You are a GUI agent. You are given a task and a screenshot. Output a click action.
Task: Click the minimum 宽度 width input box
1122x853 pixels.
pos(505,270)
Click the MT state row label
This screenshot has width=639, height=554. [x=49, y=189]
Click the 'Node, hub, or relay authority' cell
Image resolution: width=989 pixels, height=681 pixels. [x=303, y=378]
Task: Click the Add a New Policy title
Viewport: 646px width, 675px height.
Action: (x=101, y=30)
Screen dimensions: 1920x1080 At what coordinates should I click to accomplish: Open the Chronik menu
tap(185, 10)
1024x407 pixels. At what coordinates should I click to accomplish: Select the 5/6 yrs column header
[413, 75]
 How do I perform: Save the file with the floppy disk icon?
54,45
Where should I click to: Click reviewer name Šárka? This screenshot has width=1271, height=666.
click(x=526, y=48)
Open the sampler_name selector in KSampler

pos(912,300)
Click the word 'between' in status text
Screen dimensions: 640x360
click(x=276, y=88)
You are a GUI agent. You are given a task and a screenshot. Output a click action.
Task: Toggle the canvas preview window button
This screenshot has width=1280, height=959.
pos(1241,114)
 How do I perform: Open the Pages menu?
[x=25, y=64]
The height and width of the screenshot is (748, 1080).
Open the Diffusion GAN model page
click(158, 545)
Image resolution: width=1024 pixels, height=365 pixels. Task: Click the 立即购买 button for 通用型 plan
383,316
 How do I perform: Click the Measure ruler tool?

# Objective
Please print the material above again, line for line, without changing anything.

# Answer to the exercise
You are a GUI agent. You are given a task and a screenshot. Output a click action.
Task: Click the minimum 宽度 width input box
1122x853 pixels.
pos(505,270)
Click the MT state row label
This screenshot has width=639, height=554. [x=49, y=189]
Click the 'Node, hub, or relay authority' cell
Image resolution: width=989 pixels, height=681 pixels. [x=303, y=378]
Task: Click the Add a New Policy title
Viewport: 646px width, 675px height.
Action: (x=101, y=30)
Screen dimensions: 1920x1080 At what coordinates should I click to accomplish: Open the Chronik menu
tap(185, 10)
1024x407 pixels. At what coordinates should I click to accomplish: Select the 5/6 yrs column header
[413, 75]
 How do I perform: Save the file with the floppy disk icon?
54,45
Where should I click to: Click reviewer name Šárka? This screenshot has width=1271, height=666.
click(x=526, y=48)
Open the sampler_name selector in KSampler

pos(912,300)
Click the word 'between' in status text
Screen dimensions: 640x360
click(x=276, y=88)
You are a GUI agent. You are given a task and a screenshot. Output a click action.
Task: Toggle the canvas preview window button
This screenshot has width=1280, height=959.
pos(1241,114)
 How do I perform: Open the Pages menu?
[x=25, y=64]
The height and width of the screenshot is (748, 1080).
Open the Diffusion GAN model page
click(158, 545)
Image resolution: width=1024 pixels, height=365 pixels. Task: Click the 立即购买 button for 通用型 plan
383,316
 How do I perform: Click the Measure ruler tool?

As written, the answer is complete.